Le Grand déménagement

Tout va bien pour Benoît Duchemin, directeur de la communication de la société Zoom. À 41 ans, grâce à une confiance en lui hors pair et un sens de la délégation qui le rend chaque jour plus léger, il se concentre essentiellement sur la presse, son swing et les bons restaurants.
Mais voilà qu’on lui apprend que la société va déménager et qu’il lui appartient d’en superviser l’organisation et la communication. Son accès au comité de direction est en jeu, lui dit-on.
Convaincu que son art de la « com » et que quelques chargés de mission suffiront à venir facilement à bout de cette mission et à réaliser son rêve de devenir un leader, il doit peu à peu se rendre à l’évidence : ce déménagement est en train de le rendre fou. À sa décharge, il ne sait pas tout de ce qui se trame dans son dos…




Le Grand déménagement

Acte I

Scène 1

La salle de réunion d’un comité de direction. Autour de la table : J.-F. Prédat, président de la holding Ratazor ; Barbara Q., directrice générale de Ratazor ; Mouducou, directeur financier de Ratazor ; et Sylvianne D., présidente de la société Zoom, filiale de Ratazor.

Prédat. — Je vous écoute, Mouducou.

Mouducou, lisant sur un ordinateur portable. — Minox : +5. Fédora : +7. Viandame : +2,6. Moquettos : +1,2.

Prédat. — C’est mou !

Mouducou. — Van Mutte : +0,4. Grignotin : +0,2.

Prédat. — C’est mou, c’est mou !

Mouducou. — Et Zoom : −2,4.

Prédat. — Moins 2,4 ? Ça pue, ça ! Et au premier trimestre ?

Mouducou, consultant ses notes. — Moins 0,8.

Prédat. — Barbara ?

Barbara. — Ça pue.

Prédat. — Mouducou ?

Mouducou. — C’est surtout Zoom qui pue.

Prédat. — On peut savoir pourquoi Zoom pue autant, Sylvianne ?

La présidente. — C’est la première fois depuis sa création que Zoom est négatif.

Prédat, à Mouducou. — C’est quoi la moyenne de l’année ?

Mouducou, en tapant sur sa machine. — … 0,7.

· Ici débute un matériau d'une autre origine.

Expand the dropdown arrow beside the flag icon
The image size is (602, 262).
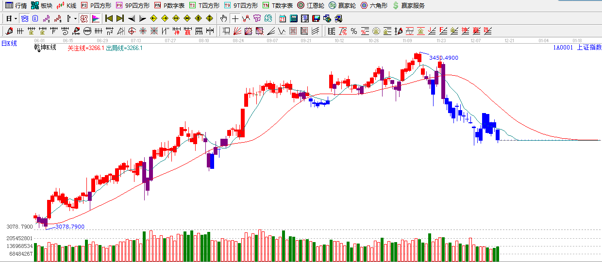click(75, 18)
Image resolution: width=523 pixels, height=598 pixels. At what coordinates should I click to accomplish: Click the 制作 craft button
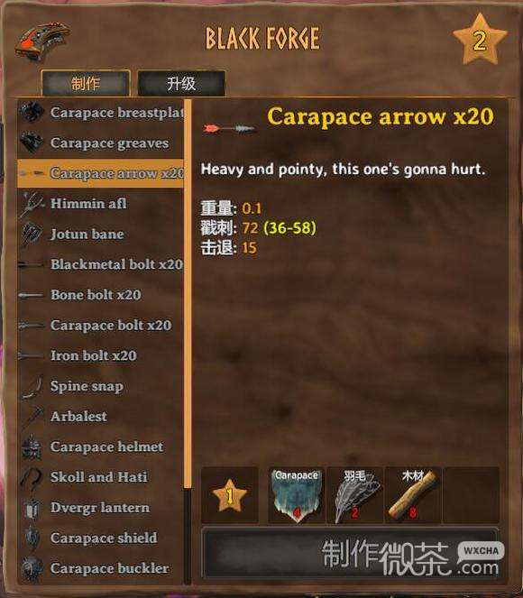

Prédat. — Vos prévisions, Sylvianne ?

La présidente. — On devrait finir l’année à l’équilibre.

Prédat. — Vous savez ce que ça veut dire, l’équilibre ? Ça veut dire zéro dividende. C’est niet !

La présidente. — Dans un an on sort une fibre optique nouvelle génération et on s’installe comme leader pendant dix ans, ça vaut bien un peu de patience.

Prédat. — Et qu’est-ce que je leur donne à bouffer, aux actionnaires, pendant ce temps ? Des fibres optiques nouvelle génération pour leur transit ?

Barbara et Mouducou éclatent de rire.

La présidente. — Ils ont investi en connaissance de cause.

Prédat. — Ils ont investi parce qu’ils ont faim. Pas pour se prendre du −2,4.

Barbara. — En outre, je vous trouve bien imprudente. Qu’est-ce qui vous fait croire que vous serez leader l’an prochain ?

La présidente. — Nous avons une réelle avance technologique sur nos concurrents.

Prédat. — Qu’est-ce que vous en pensez, Mouducou ?

Mouducou, ironique. — Moins 0,8. Moins 2,4. On peut se demander où ça va s’arrêter…

Prédat. — Solution ? Madame la présidente de Zoom ?

La présidente. — L’imprudence serait de tout remettre en cause maintenant.

Prédat. — Barbara ?

Barbara, à Sylvianne. — Vos locaux sont toujours avenue Franklin-Roosevelt à Paris ?

La présidente. — Oui.

Barbara. — Vous déménagez. Vous vendez l’immeuble. Avec la plus-value, vous gonflez le bilan et tout le monde est content.

Prédat. — Mouducou ?

Mouducou. — C’est une idée…

Prédat. — Une excellente idée !

La présidente. — On ne déménage pas une entreprise au moment où elle doit être archiconcentrée !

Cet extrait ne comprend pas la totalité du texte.